These are the seven officials that were chosen at the meeting on 10 November 2008 to be in the Solomon Islands Rugby League Federation:

- Chairman – William Tuhaika
- Vice-chair – Nolan Teika
- Secretary – Silverio Lepe
- Treasurer – Dr. Cedric Alependava
- Member – Robert Dofe
- Member – Derrick Kama
- Member – Ken Woollett

===Honiara Rugby League Association officials===
The HRLA comprises representatives form Honiara and Solomon Islands, but also Australia, Tonga and Papua New Guinea; areas from which Solomon Islands will be aided:

- Golden Kiloko
- Joseph Nelson
- Derick Kama
- Martin (Papua New Guinean representative)
- Sika (Tongan representative)
- Ronanzki (Australian representative)

* **INFORMATION GIVEN**

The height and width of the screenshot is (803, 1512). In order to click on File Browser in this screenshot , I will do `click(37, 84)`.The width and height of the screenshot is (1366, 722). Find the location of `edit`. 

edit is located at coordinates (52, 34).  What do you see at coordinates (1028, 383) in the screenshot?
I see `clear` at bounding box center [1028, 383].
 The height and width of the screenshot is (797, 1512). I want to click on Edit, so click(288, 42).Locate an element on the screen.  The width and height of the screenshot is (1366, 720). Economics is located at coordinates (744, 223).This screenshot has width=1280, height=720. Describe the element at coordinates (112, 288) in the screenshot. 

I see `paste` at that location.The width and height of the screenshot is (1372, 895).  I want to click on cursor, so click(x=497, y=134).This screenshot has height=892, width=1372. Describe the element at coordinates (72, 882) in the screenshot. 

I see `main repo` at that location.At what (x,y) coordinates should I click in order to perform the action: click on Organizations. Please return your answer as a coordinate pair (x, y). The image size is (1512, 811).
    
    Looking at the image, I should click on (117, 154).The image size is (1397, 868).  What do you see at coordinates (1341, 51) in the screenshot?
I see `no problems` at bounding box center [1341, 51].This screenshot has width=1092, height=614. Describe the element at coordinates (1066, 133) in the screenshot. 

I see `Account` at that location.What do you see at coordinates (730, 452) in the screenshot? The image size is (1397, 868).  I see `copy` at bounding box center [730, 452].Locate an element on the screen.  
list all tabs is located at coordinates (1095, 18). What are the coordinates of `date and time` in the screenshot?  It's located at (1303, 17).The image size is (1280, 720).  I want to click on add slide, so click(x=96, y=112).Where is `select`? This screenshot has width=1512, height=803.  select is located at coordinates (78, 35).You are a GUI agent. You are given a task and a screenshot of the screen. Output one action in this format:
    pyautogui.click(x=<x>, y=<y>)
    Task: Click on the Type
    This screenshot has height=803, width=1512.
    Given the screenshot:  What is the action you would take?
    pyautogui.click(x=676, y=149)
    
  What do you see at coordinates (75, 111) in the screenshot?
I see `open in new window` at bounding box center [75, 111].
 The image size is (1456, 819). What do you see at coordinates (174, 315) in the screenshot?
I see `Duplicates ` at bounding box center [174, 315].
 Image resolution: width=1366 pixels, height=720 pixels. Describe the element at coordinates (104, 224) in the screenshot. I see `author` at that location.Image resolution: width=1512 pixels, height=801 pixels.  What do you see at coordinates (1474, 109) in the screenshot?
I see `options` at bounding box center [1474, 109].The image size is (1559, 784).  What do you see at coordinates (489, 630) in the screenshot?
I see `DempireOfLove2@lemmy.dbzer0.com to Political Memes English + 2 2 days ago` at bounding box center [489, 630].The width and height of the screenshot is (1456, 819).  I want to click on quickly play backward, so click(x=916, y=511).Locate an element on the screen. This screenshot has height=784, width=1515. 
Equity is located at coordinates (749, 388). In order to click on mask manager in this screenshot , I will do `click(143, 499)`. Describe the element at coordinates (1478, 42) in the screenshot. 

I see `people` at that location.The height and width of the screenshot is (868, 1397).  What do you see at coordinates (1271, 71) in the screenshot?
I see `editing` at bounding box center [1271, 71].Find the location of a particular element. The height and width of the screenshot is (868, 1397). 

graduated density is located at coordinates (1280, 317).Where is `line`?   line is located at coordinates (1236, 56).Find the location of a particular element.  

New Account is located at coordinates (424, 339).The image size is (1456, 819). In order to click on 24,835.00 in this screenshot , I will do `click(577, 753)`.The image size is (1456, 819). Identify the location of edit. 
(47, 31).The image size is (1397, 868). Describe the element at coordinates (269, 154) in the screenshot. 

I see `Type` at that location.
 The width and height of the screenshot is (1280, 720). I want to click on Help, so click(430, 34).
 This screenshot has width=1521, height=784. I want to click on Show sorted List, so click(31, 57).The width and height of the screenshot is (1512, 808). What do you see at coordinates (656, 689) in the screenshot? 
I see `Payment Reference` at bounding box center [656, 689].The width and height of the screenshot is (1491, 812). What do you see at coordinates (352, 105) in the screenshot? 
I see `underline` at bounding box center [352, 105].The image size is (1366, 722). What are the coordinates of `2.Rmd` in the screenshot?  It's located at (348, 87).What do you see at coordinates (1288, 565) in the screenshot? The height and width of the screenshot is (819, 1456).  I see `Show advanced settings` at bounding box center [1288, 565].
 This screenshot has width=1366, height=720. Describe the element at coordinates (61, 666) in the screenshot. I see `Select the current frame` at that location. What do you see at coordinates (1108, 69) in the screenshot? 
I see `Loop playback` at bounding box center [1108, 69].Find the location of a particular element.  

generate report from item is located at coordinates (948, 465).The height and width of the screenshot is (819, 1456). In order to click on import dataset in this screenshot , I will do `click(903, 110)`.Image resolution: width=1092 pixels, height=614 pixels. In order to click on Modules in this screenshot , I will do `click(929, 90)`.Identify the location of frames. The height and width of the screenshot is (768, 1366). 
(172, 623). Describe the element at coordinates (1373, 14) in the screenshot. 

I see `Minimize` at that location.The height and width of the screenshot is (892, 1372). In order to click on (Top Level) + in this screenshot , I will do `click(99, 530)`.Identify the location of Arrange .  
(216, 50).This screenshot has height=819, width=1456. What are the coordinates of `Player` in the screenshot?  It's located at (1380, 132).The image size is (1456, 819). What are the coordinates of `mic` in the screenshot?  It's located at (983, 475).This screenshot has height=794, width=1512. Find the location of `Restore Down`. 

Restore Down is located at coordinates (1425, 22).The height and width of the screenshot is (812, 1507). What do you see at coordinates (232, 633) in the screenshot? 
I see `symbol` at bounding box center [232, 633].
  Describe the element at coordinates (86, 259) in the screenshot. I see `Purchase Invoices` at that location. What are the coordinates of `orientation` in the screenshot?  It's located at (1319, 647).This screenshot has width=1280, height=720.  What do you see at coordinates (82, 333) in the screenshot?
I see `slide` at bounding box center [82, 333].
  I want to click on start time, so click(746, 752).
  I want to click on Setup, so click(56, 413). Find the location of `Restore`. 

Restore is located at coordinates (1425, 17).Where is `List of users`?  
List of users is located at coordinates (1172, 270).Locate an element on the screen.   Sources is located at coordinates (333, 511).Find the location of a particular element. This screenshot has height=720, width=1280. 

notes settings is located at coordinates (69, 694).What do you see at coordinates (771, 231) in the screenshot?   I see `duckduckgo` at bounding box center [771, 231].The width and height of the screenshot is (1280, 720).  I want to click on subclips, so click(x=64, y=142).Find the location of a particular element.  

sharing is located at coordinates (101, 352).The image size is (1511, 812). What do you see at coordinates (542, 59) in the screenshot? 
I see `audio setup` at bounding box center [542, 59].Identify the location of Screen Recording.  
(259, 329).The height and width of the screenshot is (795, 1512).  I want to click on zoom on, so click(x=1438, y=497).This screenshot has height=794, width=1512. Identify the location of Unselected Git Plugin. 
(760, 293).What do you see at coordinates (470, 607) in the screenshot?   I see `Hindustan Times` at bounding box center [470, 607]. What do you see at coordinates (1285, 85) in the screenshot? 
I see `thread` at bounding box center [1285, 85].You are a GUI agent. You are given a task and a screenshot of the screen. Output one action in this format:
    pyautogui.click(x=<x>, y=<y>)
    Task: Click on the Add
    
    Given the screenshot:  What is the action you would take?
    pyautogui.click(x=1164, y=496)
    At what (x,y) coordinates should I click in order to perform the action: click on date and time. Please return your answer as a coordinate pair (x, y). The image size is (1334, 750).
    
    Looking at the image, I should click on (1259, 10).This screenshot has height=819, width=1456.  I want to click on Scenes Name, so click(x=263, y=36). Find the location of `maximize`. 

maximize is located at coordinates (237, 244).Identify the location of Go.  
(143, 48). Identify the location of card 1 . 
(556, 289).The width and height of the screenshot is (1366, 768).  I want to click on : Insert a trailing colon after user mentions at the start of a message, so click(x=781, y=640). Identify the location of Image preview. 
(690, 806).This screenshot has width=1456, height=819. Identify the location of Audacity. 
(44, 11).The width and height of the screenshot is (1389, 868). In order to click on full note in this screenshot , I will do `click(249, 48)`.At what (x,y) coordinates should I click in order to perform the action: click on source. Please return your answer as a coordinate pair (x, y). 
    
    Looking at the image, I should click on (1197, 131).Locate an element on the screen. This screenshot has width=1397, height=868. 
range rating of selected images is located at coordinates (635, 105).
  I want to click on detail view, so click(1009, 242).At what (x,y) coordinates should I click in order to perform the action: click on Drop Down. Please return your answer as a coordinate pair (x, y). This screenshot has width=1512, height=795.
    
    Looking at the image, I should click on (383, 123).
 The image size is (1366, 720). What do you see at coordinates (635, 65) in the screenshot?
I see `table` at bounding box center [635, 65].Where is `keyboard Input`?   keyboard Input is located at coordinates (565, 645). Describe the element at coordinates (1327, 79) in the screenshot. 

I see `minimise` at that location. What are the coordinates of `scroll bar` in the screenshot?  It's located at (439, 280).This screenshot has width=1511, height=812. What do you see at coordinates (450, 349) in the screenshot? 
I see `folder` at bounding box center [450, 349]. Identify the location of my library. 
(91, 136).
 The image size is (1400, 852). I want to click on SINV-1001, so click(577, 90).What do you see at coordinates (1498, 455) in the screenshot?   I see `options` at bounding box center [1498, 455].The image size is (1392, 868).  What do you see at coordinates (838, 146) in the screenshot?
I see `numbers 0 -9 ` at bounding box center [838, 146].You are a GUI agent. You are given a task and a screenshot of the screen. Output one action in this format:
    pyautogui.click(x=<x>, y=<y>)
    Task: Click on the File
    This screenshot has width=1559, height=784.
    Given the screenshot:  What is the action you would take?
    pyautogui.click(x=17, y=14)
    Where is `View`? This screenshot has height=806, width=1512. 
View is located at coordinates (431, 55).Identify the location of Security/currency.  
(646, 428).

* **WORK REQUEST**
Please name the treasurer chosen at the 10 November 2008 meeting, according to the passage on rugby league officials. This material comes from a separate source.

* **WRITTEN SOLUTION**
Dr. Cedric Alependava